[ENTRIES PROVIDED]
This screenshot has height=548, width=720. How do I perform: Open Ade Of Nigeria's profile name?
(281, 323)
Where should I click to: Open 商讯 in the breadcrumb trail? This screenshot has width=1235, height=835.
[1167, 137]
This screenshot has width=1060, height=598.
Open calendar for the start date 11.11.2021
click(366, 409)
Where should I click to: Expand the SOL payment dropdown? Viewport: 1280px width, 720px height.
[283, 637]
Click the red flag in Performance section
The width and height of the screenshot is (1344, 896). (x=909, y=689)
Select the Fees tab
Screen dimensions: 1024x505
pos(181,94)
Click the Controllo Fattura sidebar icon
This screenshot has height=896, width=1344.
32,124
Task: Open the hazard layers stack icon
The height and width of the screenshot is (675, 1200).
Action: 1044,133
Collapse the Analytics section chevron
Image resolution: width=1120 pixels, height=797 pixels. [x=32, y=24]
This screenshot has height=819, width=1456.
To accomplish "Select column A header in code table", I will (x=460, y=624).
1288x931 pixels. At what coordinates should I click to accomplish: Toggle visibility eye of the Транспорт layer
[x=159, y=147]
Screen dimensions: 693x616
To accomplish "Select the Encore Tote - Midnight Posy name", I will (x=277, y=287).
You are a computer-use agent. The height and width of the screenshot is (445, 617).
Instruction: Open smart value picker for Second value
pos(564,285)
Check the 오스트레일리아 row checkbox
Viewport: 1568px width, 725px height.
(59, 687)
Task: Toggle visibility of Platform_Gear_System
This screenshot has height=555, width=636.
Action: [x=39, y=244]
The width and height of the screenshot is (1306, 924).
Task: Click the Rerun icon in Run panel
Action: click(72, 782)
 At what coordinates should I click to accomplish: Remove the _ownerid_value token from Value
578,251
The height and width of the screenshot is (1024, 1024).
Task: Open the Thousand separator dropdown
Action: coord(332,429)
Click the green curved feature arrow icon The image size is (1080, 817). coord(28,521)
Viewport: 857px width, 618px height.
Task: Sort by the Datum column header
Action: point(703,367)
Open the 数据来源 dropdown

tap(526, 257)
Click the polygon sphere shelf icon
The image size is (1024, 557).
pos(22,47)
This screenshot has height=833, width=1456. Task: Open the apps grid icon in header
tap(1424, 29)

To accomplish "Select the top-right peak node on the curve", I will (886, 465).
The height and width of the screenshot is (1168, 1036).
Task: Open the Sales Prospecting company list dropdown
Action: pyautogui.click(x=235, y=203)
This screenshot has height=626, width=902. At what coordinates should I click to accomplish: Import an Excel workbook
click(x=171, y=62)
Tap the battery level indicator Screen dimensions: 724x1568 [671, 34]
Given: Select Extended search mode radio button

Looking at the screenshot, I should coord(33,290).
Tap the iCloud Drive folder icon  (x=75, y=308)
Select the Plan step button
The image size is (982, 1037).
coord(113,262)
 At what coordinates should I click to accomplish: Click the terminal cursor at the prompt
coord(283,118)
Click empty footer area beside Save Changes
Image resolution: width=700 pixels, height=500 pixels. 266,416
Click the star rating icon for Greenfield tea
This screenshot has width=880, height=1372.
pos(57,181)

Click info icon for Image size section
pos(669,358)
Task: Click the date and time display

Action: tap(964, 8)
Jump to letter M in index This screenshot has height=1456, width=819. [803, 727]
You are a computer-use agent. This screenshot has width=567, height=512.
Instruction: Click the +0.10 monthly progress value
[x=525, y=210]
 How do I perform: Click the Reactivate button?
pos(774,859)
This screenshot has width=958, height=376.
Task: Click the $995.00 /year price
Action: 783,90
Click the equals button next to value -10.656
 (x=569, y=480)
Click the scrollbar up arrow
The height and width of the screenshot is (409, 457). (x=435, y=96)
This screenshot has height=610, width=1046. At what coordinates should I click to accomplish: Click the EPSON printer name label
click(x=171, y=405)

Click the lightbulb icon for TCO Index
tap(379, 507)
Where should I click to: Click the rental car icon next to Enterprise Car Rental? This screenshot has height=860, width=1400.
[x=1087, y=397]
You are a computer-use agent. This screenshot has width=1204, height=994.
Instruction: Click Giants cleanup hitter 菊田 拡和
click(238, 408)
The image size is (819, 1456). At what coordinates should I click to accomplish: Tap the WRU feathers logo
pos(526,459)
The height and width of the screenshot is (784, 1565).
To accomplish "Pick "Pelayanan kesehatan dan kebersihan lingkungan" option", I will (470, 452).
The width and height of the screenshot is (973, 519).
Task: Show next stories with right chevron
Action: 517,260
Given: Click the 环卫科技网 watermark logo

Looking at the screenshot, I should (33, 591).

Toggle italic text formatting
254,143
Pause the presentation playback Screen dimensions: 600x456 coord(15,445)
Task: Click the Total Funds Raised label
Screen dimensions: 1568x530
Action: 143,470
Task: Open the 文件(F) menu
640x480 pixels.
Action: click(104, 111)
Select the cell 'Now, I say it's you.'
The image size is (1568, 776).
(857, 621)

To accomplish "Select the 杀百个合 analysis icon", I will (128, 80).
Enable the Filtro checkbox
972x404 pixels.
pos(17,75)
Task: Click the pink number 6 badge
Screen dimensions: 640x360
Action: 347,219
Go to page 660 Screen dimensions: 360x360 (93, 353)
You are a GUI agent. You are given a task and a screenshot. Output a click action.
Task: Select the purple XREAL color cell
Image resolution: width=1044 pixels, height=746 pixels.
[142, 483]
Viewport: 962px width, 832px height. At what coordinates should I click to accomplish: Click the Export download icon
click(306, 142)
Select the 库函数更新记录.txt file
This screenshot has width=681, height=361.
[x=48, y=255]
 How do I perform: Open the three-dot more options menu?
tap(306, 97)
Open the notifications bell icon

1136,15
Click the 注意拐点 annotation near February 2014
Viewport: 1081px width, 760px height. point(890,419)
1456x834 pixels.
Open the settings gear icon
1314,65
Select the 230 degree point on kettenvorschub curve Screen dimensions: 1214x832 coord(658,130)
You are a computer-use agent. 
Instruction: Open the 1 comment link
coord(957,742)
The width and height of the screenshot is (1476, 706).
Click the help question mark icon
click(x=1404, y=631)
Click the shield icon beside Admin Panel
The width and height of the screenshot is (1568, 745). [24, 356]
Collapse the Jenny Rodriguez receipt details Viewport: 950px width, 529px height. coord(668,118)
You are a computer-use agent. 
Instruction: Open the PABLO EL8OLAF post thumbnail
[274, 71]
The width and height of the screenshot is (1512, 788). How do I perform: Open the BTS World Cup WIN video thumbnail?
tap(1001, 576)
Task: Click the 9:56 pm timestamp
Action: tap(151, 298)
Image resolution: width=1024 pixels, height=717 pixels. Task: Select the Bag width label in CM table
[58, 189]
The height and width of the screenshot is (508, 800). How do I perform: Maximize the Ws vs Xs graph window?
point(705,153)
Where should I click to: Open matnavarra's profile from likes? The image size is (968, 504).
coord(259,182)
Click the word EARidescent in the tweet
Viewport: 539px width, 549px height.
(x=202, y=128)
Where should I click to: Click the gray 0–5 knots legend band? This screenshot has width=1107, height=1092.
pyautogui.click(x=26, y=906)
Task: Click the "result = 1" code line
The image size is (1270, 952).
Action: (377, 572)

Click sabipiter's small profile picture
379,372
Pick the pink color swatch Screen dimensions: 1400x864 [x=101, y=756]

[WHAT YOU WILL DO] The answer must be every line from the entries above that holds the string "color".

[ANSWER TO THIS TASK]
Task: Select the purple XREAL color cell
Pick the pink color swatch Screen dimensions: 1400x864 [x=101, y=756]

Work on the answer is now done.